The Ahimsa Collective
Sonya Shah
We live in a world where sexual violence, especially violence against women and children of color, is normalized. Their safety is dismissed and their body integrity is not valued. Our culture’s conflation of sex and violence and the systematic disregard of communities of color is often at the root of multi-generational cycles of violence.

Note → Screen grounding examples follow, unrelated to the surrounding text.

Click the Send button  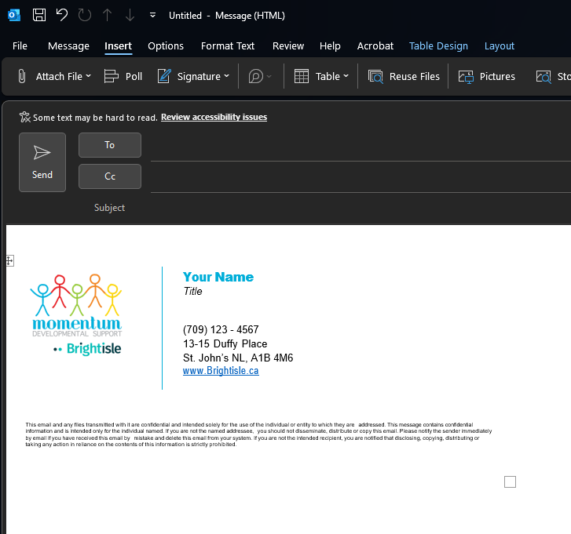click(x=42, y=162)
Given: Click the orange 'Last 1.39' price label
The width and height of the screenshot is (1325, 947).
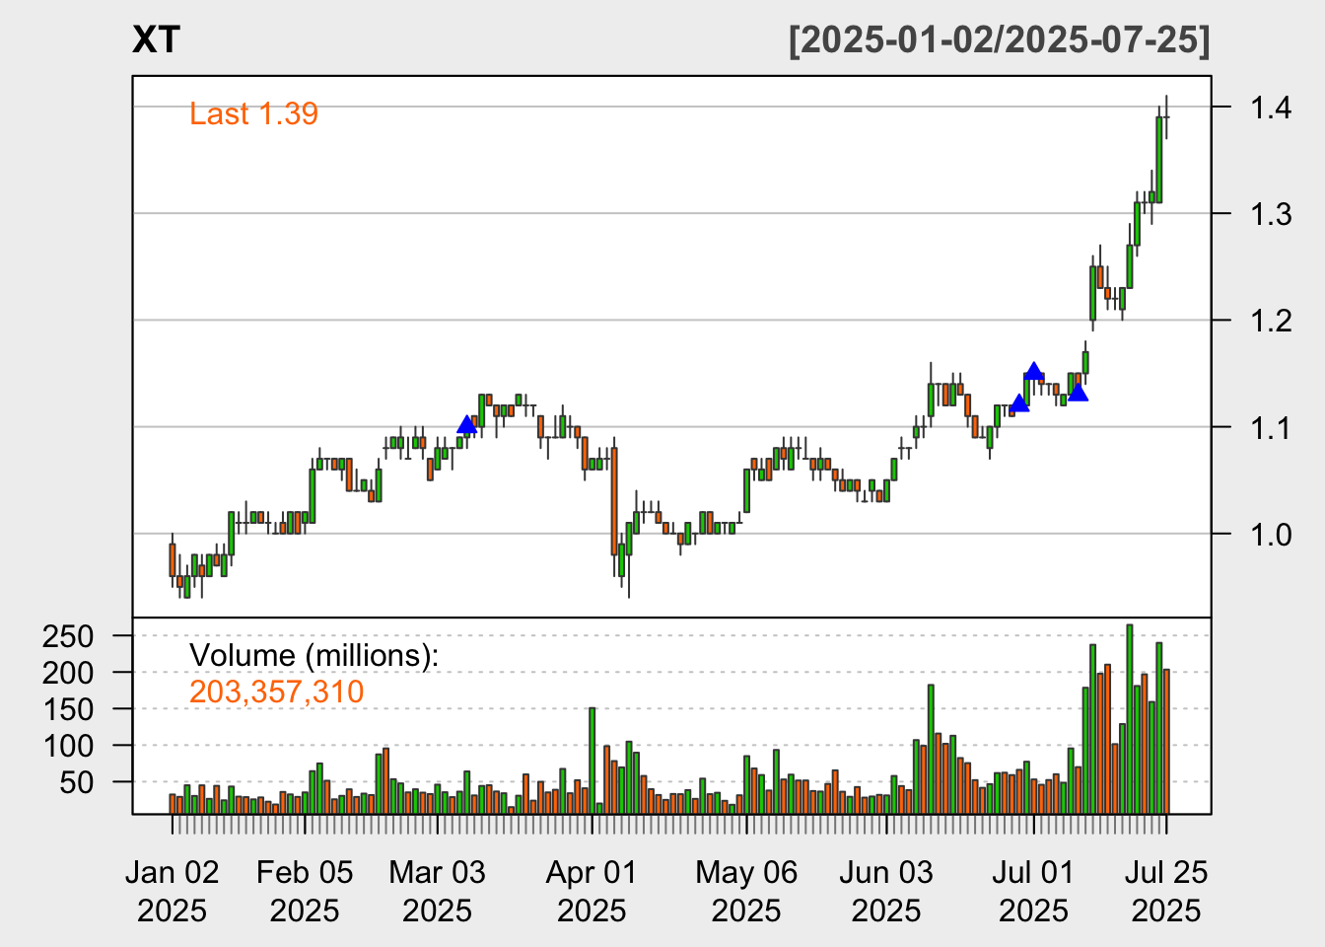Looking at the screenshot, I should click(x=253, y=114).
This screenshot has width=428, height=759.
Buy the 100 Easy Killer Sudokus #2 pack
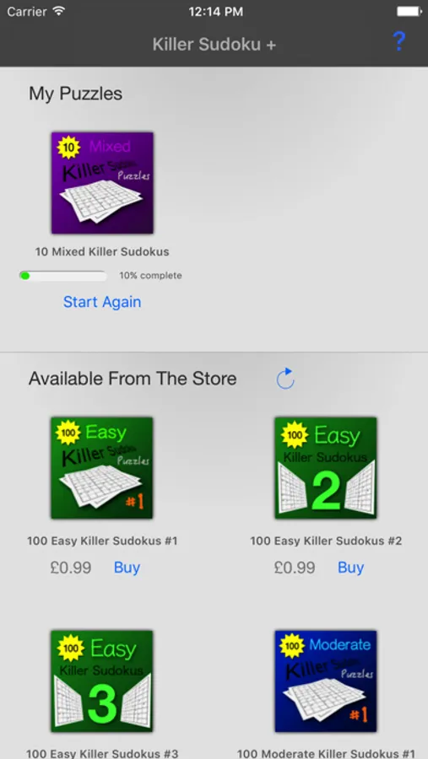[351, 568]
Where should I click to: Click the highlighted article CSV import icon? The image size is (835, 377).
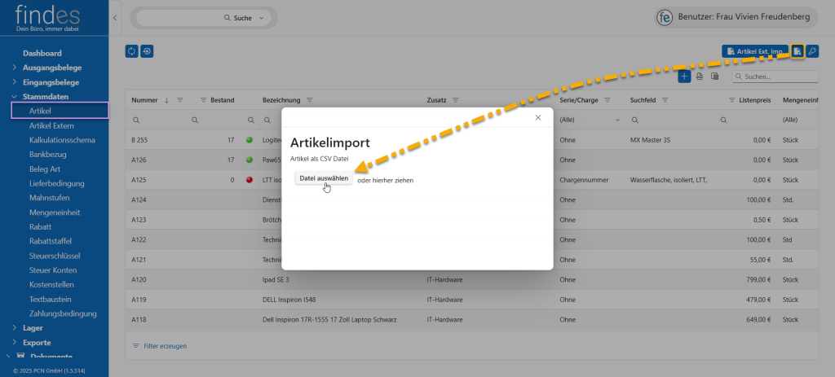pos(797,51)
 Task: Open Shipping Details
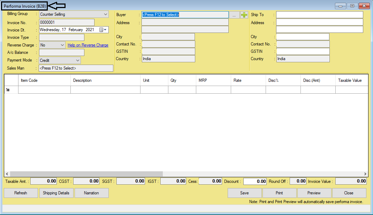[56, 193]
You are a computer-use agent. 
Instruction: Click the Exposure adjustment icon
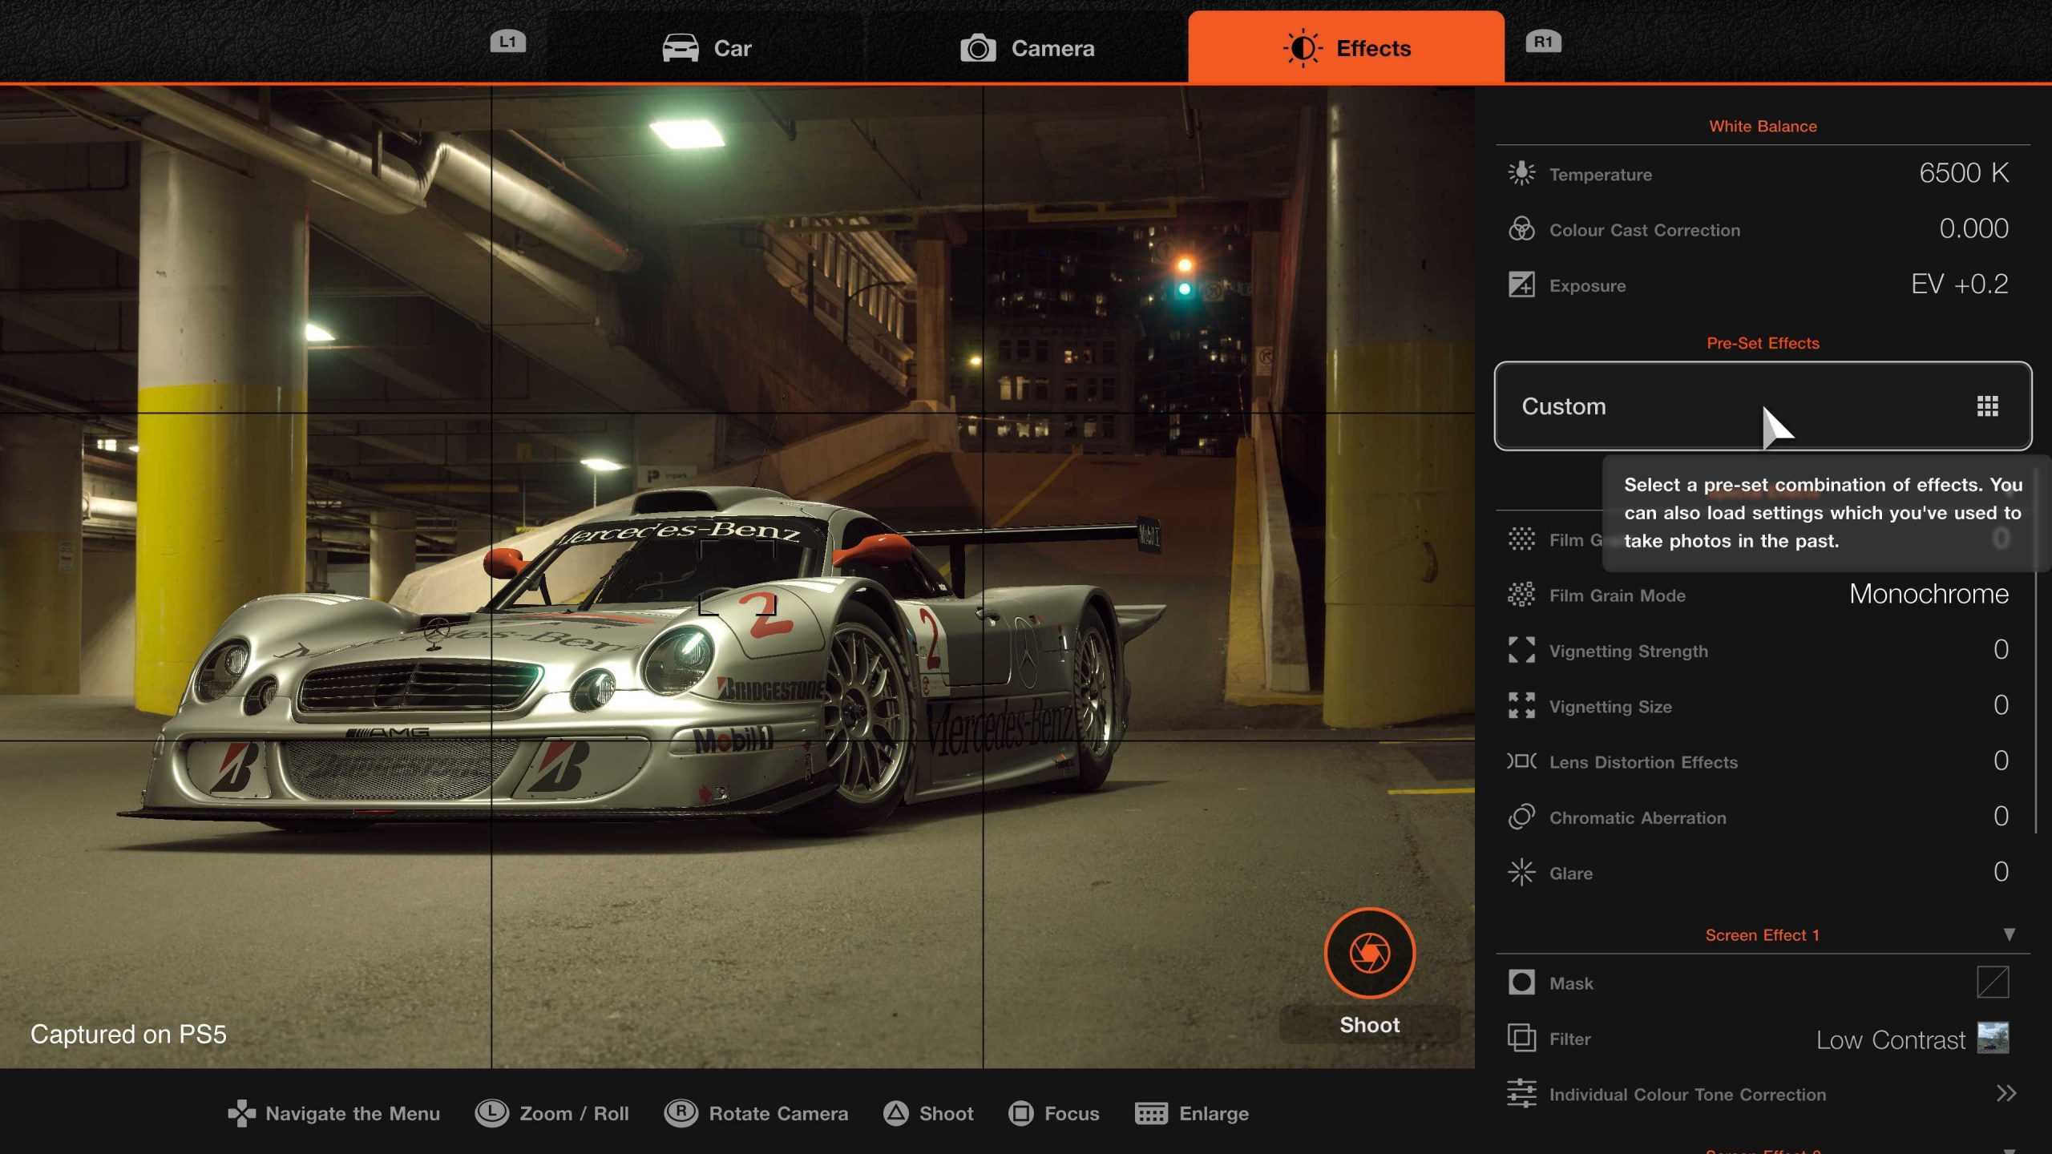[x=1521, y=283]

But it does not have to be this way. Imagine what the world could be like if sexual abuse were no longer normalized.
The Challenge: By distancing ourselves from people who have committed harm and disregarding the circumstances and conditions of perpetration, we lose our best opportunity to learn how to prevent child sexual abuse in the first place.
The Solution: People who have committed child sexual abuse have an essential role in ending it, yet the movement suffers from a critical gap in this work. To end child sexual abuse, we must generate strategies for prevention, healing and cessation of child sexual abuse from the perspectives of directly impacted people—those who have committed child sexual abuse and those who have experienced child sexual abuse—and the emergent dialogue between them.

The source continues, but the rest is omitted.